Set down exactly, from the records below, the line with "The height and width of the screenshot is (743, 1332)." through the line with "Task: Add a note with the sticky note icon", and nothing else.

----

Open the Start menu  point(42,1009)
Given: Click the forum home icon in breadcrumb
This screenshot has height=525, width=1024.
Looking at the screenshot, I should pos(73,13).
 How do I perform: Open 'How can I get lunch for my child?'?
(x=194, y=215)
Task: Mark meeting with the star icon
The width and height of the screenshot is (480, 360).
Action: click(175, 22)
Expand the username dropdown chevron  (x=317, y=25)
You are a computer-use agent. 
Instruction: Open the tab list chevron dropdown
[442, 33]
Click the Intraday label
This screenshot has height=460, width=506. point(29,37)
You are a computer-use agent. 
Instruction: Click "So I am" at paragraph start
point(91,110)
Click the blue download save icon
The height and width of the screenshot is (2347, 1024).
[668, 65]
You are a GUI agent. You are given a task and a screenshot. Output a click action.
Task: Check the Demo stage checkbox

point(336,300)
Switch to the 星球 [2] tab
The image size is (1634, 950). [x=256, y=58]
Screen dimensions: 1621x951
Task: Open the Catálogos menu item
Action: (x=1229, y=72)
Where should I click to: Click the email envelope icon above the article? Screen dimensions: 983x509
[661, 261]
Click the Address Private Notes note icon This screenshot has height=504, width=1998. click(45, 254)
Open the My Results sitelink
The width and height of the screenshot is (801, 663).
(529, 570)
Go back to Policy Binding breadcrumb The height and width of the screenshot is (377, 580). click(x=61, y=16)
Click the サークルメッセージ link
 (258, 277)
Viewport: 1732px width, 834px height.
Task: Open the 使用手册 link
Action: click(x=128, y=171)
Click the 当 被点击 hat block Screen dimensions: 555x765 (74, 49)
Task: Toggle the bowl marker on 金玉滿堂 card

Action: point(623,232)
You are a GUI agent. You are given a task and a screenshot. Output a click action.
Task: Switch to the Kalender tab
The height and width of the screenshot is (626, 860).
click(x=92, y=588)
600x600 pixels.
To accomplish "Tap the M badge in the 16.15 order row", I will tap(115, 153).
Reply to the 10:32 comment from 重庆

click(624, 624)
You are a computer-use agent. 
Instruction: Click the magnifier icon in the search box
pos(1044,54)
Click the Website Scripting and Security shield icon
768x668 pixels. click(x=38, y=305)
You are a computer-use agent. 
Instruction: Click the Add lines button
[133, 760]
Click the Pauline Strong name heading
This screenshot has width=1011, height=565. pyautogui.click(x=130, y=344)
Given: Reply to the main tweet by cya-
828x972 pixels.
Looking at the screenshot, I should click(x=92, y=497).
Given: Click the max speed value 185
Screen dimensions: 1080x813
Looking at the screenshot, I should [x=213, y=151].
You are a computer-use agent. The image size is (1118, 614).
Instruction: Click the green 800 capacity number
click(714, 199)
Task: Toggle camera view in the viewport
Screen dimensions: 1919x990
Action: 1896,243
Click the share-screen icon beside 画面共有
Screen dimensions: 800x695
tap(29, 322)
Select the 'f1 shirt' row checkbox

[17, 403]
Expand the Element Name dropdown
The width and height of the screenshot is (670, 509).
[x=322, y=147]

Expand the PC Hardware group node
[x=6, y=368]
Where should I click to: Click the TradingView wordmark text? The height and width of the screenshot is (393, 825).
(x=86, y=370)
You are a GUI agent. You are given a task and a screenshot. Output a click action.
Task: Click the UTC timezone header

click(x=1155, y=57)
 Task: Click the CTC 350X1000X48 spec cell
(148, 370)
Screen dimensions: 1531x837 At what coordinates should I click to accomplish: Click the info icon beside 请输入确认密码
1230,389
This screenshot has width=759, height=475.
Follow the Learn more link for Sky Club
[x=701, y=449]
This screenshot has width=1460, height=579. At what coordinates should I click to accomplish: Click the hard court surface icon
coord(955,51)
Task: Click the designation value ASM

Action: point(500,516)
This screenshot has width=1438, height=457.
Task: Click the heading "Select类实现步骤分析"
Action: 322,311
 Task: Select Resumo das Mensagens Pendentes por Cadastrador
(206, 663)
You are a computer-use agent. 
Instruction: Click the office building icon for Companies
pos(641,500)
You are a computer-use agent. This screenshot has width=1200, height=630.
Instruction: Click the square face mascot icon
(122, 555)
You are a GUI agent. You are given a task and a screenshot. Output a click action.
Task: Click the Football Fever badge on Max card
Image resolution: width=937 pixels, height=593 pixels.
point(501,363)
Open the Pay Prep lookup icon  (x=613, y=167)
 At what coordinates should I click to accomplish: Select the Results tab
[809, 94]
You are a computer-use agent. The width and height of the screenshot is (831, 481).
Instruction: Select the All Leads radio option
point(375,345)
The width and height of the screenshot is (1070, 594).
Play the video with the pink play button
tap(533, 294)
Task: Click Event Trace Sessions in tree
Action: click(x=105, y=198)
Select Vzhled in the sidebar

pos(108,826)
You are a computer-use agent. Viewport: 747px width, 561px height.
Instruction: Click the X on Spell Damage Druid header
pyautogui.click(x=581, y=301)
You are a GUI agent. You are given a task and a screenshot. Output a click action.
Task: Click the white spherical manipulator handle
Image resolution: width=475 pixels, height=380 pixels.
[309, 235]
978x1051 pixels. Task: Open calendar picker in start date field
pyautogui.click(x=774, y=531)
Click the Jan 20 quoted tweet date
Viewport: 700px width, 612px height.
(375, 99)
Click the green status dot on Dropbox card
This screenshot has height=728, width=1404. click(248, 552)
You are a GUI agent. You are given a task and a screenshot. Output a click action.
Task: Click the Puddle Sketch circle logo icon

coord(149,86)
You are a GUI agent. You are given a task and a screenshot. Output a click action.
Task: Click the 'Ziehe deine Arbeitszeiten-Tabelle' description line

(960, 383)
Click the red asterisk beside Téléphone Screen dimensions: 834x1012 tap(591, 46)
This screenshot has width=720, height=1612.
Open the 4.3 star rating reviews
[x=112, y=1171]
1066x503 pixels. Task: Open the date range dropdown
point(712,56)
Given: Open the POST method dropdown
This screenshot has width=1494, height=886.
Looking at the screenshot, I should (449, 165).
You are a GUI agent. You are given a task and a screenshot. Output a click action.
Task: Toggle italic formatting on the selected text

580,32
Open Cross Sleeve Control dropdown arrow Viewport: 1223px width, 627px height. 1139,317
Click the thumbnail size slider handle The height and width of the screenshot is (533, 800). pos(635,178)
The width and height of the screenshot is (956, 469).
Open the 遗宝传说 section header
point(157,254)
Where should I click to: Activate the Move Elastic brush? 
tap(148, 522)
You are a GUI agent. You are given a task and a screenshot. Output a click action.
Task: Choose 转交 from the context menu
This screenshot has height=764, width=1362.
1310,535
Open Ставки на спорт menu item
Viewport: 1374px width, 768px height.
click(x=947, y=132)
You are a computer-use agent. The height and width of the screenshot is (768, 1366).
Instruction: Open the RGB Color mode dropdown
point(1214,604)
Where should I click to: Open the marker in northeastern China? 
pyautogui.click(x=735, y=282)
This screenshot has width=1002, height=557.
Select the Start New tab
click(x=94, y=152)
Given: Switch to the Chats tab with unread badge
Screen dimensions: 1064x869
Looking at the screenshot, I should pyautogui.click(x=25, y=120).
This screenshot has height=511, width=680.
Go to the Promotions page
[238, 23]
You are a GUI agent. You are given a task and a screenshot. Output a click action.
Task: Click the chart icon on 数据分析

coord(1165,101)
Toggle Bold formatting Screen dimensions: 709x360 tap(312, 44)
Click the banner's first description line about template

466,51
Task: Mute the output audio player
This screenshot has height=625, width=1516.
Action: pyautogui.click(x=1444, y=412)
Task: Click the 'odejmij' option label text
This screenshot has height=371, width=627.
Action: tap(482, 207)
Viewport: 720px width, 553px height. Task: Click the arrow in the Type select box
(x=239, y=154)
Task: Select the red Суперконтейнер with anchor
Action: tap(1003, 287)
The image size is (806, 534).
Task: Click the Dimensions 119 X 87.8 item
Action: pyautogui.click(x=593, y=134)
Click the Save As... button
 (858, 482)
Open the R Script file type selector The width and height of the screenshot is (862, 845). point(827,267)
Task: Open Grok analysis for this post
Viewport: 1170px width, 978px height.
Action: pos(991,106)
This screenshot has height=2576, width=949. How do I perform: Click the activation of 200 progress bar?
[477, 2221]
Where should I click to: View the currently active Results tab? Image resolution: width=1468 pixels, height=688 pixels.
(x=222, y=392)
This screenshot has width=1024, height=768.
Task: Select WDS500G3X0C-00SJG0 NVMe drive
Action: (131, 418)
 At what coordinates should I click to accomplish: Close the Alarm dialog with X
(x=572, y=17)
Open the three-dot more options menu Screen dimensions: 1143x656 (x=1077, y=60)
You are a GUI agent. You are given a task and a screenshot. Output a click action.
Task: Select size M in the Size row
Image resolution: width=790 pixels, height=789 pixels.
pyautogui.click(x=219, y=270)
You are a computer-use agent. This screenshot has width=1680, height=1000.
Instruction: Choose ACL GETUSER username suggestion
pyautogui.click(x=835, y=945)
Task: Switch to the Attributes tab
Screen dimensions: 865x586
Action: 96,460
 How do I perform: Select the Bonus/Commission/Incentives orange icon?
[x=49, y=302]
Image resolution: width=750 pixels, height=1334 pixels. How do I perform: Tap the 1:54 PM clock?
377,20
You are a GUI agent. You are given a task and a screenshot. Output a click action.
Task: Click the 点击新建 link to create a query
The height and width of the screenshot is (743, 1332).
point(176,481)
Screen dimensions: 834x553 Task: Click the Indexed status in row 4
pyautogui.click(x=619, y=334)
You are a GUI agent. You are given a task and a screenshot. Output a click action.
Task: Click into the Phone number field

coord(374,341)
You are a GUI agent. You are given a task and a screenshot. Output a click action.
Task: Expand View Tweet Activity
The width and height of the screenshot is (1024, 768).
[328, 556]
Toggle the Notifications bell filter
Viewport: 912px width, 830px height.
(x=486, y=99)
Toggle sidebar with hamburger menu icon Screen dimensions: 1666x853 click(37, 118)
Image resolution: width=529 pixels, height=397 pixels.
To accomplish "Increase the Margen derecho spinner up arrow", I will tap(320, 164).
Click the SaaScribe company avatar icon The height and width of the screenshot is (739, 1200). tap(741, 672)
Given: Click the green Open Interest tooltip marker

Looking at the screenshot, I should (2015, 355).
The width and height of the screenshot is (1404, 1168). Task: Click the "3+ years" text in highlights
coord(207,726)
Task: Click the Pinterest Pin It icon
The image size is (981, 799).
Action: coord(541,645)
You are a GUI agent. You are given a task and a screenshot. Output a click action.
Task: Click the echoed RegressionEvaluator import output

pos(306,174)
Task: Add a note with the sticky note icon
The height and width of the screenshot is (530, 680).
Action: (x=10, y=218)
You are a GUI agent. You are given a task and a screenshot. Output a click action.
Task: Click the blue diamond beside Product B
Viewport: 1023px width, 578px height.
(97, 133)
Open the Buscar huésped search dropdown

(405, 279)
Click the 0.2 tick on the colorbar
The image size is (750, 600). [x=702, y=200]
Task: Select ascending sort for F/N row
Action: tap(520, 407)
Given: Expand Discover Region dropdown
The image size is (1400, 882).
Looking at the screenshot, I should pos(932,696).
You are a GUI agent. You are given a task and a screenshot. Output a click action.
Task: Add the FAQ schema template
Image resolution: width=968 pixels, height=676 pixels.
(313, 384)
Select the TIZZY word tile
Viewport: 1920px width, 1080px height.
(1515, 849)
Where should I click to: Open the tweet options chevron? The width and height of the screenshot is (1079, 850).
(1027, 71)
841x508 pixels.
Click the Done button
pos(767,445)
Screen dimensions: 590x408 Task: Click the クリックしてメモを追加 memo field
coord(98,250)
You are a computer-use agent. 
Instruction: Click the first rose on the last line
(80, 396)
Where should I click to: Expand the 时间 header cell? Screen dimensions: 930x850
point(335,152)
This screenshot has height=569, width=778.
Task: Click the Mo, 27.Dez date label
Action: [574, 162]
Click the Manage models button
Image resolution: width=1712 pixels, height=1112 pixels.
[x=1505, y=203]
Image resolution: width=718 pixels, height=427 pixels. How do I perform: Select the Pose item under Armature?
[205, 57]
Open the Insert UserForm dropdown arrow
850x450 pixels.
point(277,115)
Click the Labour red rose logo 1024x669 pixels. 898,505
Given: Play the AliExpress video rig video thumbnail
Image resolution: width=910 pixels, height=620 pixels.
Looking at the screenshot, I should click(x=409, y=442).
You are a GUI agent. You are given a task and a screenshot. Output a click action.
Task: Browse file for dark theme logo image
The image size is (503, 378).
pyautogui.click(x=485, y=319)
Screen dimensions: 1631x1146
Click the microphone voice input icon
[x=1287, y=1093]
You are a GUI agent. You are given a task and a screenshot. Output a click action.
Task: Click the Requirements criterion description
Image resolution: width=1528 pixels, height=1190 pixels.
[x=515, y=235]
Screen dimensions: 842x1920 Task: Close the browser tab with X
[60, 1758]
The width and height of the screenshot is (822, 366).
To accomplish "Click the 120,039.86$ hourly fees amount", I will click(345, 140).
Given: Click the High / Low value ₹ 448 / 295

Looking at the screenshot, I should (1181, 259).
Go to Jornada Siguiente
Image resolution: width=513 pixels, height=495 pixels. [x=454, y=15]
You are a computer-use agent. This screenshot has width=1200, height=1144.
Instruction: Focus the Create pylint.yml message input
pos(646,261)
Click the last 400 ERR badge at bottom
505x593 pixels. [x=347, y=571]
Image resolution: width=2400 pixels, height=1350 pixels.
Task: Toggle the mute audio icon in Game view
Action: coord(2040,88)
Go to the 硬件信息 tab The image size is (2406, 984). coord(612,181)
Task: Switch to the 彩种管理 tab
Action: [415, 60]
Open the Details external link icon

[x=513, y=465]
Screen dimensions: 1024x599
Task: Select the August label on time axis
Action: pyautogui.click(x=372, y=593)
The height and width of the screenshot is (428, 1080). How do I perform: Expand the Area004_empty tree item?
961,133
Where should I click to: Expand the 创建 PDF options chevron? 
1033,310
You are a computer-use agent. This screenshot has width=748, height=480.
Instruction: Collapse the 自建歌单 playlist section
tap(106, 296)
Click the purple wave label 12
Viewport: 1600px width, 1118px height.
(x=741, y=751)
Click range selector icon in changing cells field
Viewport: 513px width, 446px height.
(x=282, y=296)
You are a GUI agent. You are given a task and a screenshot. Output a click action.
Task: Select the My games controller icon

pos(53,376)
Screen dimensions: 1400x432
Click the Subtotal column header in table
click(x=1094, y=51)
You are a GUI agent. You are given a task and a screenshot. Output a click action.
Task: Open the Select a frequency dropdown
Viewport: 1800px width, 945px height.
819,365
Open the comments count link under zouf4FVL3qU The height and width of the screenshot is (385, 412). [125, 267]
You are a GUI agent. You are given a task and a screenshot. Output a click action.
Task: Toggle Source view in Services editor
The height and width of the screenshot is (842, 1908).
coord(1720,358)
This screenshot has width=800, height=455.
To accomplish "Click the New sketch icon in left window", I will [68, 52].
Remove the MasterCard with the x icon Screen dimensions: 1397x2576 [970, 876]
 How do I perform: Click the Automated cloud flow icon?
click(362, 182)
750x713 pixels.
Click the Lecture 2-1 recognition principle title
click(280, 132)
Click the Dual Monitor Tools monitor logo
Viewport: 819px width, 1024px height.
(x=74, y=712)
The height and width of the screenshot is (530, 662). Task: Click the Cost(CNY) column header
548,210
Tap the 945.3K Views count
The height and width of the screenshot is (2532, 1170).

----

*RESPONSE BOX*.
The height and width of the screenshot is (743, 1332).
point(176,481)
Screen dimensions: 834x553 Task: Click the Indexed status in row 4
pyautogui.click(x=619, y=334)
You are a GUI agent. You are given a task and a screenshot. Output a click action.
Task: Click into the Phone number field

coord(374,341)
You are a GUI agent. You are given a task and a screenshot. Output a click action.
Task: Expand View Tweet Activity
The width and height of the screenshot is (1024, 768).
[328, 556]
Toggle the Notifications bell filter
Viewport: 912px width, 830px height.
(x=486, y=99)
Toggle sidebar with hamburger menu icon Screen dimensions: 1666x853 click(37, 118)
Image resolution: width=529 pixels, height=397 pixels.
To accomplish "Increase the Margen derecho spinner up arrow", I will tap(320, 164).
Click the SaaScribe company avatar icon The height and width of the screenshot is (739, 1200). tap(741, 672)
Given: Click the green Open Interest tooltip marker

Looking at the screenshot, I should (2015, 355).
The width and height of the screenshot is (1404, 1168). Task: Click the "3+ years" text in highlights
coord(207,726)
Task: Click the Pinterest Pin It icon
The image size is (981, 799).
Action: coord(541,645)
You are a GUI agent. You are given a task and a screenshot. Output a click action.
Task: Click the echoed RegressionEvaluator import output

pos(306,174)
Task: Add a note with the sticky note icon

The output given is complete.